Domenica, 19 maggio 2024 - ore 16.56

Slovacchia, rifugiati e il muro di Visegrád

Slovacchia, Repubblica Ceca, Polonia e Ungheria hanno fatto quadrato su un atteggiamento fortemente ostile verso le indicazioni della Commissione europea

| Scritto da Redazione
Slovacchia, rifugiati e il muro di Visegrád

Il 20 luglio scorso il Consiglio Affari Interni dell’UE ha raggiunto la prima intesa riguardante la redistribuzione dei rifugiati e richiedenti asilo tra i paesi dell’Unione. Delle 40.000 unità inizialmente indicate, l’accordo si è fermato a 32.256: un numero certamente non esaltante e che ha bollato il primo round di relocation come “fallimentare”. Si è parlato molto dell’atteggiamento più o meno magnanimo di Germania, Francia e Regno Unito.
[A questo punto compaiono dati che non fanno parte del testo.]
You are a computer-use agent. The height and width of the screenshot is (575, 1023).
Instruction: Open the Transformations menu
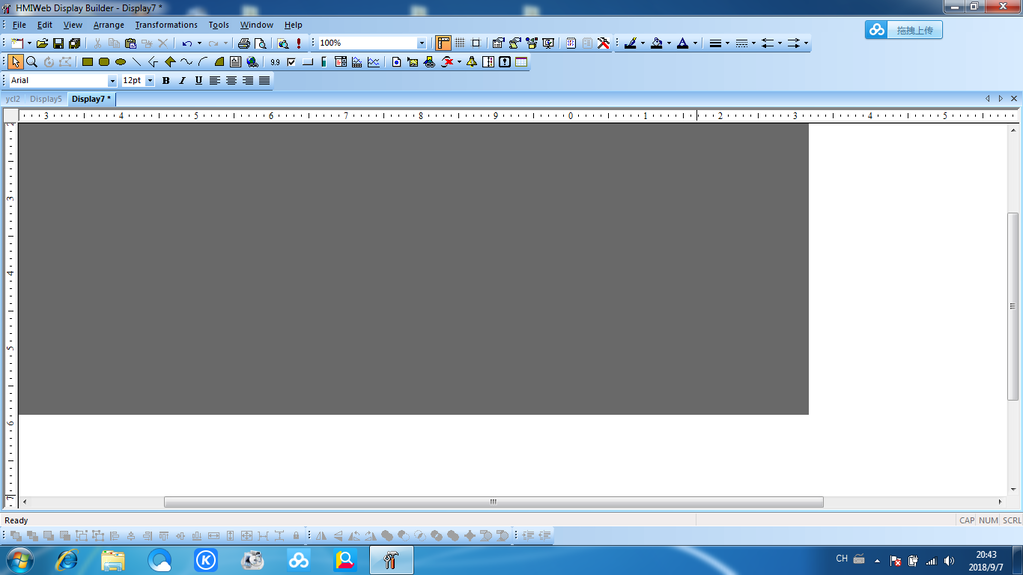[166, 25]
Pochissimo, al contrario, è stato detto sui paesi dell’Europa Centro Orientale, che invece hanno avuto un peso non indifferente sull’esito finale. Il gruppo di Visegrád (Slovacchia, Repubblica Ceca, Polonia e Ungheria) ha infatti fatto quadrato su un atteggiamento fortemente ostile verso le indicazioni della Commissione europea. Ne ha criticato le scelte politiche, ha rivendicato una necessaria autonomia di scelta e, infine, ha accordato un’ospitalità totale per soli 3.700 richiedenti asilo, nei quali vengono compresi i 1.400 posti per il resettlement dei rifugiati provenienti da campi profughi extra europei, che nulla hanno a che fare con l’emergenza sulle coste italiane e greche. […]

Ora, cercare di trovare una causa comune per questa ondata di intolleranza mista a populismo non è cosa semplice. Potremmo appellarci all’omogeneità culturale delle società dei paesi di Visegrád, la cui multietnicità è stata erosa nel secolo scorso, prima dalla Seconda Guerra Mondiale e poi dai cupi decenni della Guerra Fredda. Oppure, potremmo riferirci alle fonti d’informazione fortemente nazionali (se non nazionalistiche), che vivono in un sistema di diffusione molto chiuso e che, tuttora, influenzano non poco le opinioni dei cittadini (soprattutto nelle aree più remote ed arretrate dei paesi). O ancora, potremmo vedere dietro alle dichiarazioni xenofobe di molti capi di governo una strategia politica per cercare di rimanere al potere. […].